The statement came after days of bad news for university managements, culminating yesterday in a union-friendly survey that reported 83 per cent of respondents are concerned that universities “focus on profit at the expense of education.”  And 79 per cent agreed with capping vice chancellor salaries at the prime minister’s pay.

This followed demands from student groups Monday that the Commonwealth intervene “to protect student safety” given “shocking rates of sexual assault and harassment in university spaces and ongoing university failures to provide affected students with adequate avenues for support. “

Plus, last week university education faculties were embarrassed by federal and state ministers blaming them for failures in new teacher performance. Ministers adopted recommendations specifying what must be taught in Initial Teacher Education courses to keep courses accredited.  Education deans were then humiliated by an overwhelmingly favourable media coverage for ministers and silence from vice chancellors.

The three hits follow years of coverage of universities retrenching staff and most damningly high-profile cases of casuals being underpaid, notably at Group of Eight institutions.

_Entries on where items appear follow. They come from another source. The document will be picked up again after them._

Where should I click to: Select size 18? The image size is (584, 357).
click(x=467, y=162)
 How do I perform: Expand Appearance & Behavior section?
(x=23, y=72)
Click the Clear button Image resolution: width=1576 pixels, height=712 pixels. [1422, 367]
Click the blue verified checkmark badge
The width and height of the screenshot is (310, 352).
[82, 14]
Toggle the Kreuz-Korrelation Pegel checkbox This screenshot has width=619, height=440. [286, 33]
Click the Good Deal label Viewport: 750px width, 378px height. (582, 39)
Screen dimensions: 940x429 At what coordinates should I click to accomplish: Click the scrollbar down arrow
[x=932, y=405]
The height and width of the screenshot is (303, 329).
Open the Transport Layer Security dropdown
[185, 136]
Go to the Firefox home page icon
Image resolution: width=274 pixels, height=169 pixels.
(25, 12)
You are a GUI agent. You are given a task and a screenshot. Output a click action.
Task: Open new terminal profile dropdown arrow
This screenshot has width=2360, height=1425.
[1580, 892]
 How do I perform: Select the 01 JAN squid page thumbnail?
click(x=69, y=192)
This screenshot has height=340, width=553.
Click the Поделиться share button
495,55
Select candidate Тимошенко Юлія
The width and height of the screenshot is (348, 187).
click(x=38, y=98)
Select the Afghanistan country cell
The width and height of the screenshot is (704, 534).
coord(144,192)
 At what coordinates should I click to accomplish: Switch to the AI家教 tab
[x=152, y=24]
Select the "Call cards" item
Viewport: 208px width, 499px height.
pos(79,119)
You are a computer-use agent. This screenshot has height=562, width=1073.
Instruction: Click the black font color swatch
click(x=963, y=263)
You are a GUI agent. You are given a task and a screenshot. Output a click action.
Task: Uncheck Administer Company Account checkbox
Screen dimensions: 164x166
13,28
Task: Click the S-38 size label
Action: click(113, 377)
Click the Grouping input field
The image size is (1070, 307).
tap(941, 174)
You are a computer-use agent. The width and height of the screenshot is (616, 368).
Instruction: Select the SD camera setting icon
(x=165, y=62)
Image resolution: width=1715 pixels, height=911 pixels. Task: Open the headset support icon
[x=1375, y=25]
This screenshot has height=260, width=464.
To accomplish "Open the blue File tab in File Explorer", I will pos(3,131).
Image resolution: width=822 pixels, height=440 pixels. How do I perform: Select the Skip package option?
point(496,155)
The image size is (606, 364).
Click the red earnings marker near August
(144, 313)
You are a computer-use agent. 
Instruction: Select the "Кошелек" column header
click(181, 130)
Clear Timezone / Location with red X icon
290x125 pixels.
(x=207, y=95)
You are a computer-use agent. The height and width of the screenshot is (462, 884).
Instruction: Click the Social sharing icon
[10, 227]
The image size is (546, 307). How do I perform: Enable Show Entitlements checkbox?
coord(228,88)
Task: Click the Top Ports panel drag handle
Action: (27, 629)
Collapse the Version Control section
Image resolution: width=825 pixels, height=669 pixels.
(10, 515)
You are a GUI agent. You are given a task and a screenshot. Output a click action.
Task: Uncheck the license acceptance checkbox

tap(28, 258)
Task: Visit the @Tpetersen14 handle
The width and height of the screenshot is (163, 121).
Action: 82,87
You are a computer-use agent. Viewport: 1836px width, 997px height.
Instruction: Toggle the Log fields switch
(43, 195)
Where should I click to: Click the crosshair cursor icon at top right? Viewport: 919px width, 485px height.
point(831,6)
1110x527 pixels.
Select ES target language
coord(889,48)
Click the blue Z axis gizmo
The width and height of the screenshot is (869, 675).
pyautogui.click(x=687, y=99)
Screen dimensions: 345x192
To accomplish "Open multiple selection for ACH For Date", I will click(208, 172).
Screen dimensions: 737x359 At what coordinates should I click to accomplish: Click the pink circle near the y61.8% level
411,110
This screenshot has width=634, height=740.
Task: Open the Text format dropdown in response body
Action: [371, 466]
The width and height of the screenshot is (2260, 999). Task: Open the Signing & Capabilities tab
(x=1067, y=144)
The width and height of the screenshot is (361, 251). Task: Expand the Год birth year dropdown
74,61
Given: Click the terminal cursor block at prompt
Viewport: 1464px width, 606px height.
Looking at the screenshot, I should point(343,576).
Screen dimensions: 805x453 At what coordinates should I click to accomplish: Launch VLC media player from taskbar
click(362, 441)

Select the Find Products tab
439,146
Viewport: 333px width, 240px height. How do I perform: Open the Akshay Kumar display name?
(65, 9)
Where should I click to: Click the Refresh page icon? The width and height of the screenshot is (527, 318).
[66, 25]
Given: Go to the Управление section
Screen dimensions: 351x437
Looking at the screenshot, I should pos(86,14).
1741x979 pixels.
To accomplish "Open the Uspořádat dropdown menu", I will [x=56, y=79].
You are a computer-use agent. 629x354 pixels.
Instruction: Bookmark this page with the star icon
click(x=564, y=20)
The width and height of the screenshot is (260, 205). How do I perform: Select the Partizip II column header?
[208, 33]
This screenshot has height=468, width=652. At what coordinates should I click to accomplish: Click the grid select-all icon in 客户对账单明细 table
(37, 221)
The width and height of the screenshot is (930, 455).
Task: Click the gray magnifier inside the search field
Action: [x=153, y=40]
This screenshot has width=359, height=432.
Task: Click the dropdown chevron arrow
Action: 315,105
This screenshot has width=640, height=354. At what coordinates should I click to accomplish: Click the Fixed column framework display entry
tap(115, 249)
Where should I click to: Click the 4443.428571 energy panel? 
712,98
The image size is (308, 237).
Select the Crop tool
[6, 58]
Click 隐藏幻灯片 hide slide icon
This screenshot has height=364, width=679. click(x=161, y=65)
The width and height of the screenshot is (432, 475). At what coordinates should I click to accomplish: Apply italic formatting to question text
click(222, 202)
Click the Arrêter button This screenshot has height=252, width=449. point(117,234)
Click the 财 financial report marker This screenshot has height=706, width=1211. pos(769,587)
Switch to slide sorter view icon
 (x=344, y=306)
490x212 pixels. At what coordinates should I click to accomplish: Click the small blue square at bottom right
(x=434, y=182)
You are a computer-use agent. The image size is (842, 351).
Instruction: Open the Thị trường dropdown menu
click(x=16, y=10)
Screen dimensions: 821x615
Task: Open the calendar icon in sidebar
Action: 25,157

Which all combine to account for why Ms Jackson was out making UA’s case, when there is no chance of changing what is in the Accord paper to come next week.

She appears to be starting stage two of UA’s Accord campaign.

While next week’s announcement will set the direction there may be time to make changes, especially for research which observers of Accord discussions say has not had the attention devoted to access and equity.

And UA may be determined it get its message out loud and long – lest the government calculate public opinion of university leaders in recent years has changed for the worse, way worse.

Many more weeks than the last couple and Education Minister Jason Clare may decide to do what he thinks best – regardless of how vice chancellors respond.